*INFORMATION SUPPLIED*:
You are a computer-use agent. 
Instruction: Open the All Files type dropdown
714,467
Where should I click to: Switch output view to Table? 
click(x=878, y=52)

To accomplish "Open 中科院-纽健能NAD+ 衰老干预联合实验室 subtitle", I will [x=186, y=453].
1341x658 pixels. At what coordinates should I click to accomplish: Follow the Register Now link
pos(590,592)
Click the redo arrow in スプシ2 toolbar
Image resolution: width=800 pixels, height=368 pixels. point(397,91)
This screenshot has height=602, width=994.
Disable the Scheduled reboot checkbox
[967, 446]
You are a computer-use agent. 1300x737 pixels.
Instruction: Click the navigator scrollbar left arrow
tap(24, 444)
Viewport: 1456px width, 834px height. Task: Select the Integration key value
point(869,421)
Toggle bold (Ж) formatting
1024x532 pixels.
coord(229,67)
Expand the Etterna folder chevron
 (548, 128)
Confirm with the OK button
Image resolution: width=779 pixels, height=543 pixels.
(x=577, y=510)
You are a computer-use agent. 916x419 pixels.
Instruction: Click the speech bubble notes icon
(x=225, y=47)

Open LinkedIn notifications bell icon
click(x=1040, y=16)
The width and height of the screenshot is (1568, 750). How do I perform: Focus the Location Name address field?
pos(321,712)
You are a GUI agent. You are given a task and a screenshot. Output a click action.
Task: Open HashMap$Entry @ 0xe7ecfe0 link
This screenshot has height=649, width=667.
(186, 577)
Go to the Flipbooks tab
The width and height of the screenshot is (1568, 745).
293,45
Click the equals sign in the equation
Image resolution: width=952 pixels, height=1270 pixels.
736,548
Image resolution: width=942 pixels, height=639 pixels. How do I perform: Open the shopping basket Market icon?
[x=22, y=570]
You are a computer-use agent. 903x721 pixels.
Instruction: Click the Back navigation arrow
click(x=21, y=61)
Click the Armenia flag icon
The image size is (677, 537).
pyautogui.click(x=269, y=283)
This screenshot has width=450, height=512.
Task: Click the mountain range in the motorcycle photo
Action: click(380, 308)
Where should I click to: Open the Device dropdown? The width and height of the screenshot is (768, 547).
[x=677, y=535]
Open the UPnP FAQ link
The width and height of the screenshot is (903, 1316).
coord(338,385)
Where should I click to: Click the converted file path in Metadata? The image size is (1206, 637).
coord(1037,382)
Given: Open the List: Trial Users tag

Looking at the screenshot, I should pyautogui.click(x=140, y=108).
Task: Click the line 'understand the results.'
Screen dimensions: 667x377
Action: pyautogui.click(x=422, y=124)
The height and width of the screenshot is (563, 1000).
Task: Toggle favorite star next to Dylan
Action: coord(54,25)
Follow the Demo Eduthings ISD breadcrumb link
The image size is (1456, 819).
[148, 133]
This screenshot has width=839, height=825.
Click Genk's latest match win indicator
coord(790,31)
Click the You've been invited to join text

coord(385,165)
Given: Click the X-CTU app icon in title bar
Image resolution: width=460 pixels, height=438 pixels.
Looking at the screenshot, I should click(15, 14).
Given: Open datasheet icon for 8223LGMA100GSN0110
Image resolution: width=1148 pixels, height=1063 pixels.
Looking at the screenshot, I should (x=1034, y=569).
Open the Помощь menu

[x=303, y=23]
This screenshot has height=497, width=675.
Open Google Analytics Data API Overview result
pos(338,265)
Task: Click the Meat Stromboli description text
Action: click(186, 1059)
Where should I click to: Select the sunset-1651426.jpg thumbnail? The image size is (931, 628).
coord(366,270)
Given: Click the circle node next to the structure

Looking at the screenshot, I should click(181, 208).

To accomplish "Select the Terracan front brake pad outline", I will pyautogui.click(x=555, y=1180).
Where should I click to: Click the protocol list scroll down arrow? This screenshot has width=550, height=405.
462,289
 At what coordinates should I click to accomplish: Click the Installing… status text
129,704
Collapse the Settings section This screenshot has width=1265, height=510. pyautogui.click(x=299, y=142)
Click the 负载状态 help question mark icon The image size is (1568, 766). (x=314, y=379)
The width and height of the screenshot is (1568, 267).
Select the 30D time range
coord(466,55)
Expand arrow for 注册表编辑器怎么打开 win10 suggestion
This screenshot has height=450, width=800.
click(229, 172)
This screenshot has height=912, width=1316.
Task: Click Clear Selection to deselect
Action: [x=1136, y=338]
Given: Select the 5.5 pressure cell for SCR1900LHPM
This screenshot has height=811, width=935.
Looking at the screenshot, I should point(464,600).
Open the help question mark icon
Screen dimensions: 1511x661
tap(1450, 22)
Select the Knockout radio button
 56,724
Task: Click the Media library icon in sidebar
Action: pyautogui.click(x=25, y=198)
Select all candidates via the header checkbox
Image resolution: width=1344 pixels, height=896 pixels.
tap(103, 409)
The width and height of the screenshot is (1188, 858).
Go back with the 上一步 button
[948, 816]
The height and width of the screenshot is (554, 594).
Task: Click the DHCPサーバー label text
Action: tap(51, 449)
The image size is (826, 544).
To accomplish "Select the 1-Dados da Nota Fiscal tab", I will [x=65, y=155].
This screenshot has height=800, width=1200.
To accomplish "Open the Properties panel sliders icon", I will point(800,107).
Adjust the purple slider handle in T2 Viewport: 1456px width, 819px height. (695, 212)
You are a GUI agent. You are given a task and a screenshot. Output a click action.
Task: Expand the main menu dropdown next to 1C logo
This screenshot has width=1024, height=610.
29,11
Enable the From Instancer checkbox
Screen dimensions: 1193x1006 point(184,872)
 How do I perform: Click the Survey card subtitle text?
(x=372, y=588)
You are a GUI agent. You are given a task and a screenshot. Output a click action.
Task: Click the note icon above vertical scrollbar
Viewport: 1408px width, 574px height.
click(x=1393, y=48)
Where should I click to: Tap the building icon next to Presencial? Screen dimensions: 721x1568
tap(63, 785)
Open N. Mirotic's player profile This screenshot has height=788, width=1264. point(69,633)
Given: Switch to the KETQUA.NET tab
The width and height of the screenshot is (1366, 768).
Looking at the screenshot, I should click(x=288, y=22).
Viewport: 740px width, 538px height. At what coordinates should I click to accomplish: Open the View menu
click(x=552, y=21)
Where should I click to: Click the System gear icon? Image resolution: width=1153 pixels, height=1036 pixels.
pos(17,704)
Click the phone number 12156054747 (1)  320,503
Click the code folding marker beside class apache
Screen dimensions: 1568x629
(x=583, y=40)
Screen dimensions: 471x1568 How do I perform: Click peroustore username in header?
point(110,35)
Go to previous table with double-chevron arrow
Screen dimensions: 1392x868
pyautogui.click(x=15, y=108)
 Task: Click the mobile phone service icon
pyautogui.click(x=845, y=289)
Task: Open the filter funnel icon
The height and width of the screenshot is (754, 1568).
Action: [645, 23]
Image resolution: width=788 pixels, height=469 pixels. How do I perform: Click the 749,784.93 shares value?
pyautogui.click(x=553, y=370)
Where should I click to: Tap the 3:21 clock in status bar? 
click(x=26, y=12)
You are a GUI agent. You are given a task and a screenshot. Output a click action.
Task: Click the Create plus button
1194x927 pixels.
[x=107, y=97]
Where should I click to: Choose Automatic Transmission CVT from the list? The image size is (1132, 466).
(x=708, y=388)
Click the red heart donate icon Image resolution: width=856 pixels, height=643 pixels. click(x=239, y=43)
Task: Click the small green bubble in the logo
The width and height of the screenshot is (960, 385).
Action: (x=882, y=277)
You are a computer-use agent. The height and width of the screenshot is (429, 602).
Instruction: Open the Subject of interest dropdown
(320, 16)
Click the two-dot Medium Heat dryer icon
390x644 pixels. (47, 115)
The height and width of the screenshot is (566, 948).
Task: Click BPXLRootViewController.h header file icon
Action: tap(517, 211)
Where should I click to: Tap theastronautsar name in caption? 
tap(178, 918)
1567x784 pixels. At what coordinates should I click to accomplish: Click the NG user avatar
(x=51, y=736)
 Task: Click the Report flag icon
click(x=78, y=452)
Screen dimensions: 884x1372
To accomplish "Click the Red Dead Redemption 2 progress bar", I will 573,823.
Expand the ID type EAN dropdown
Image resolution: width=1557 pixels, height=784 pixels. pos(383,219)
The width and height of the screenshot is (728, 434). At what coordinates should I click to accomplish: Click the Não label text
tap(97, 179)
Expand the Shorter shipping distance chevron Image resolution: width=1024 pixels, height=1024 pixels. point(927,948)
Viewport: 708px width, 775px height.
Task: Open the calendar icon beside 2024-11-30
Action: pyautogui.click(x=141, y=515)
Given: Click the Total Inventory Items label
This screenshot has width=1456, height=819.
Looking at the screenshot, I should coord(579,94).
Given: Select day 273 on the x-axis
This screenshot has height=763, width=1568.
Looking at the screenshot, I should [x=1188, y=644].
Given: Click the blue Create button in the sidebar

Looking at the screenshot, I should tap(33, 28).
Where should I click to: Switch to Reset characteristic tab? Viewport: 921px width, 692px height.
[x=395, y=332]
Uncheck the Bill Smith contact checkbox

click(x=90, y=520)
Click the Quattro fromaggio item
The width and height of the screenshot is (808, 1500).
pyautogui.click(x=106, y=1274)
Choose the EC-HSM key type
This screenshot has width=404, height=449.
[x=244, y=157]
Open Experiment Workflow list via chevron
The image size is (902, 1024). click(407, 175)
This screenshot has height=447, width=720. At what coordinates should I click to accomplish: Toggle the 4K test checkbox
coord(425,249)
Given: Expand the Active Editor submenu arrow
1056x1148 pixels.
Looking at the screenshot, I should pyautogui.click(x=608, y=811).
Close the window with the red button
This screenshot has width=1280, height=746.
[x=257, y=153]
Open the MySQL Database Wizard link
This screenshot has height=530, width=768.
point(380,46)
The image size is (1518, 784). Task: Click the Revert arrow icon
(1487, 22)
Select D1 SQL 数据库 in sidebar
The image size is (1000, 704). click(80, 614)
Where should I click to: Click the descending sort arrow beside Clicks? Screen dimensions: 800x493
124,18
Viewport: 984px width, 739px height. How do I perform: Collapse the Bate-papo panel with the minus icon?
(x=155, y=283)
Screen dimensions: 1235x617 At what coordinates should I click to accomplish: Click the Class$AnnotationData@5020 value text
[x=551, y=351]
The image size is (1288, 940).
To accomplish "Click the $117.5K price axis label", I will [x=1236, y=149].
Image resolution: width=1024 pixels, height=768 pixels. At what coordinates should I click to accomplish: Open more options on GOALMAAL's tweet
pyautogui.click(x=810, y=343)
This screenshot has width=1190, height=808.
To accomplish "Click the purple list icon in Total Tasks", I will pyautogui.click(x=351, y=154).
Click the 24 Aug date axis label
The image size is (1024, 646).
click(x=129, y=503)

*EXERCISE BRIEF*:
A single figure is required: the number of lines in the entries above that include the word "logo".

*EXERCISE SOLUTION*:
2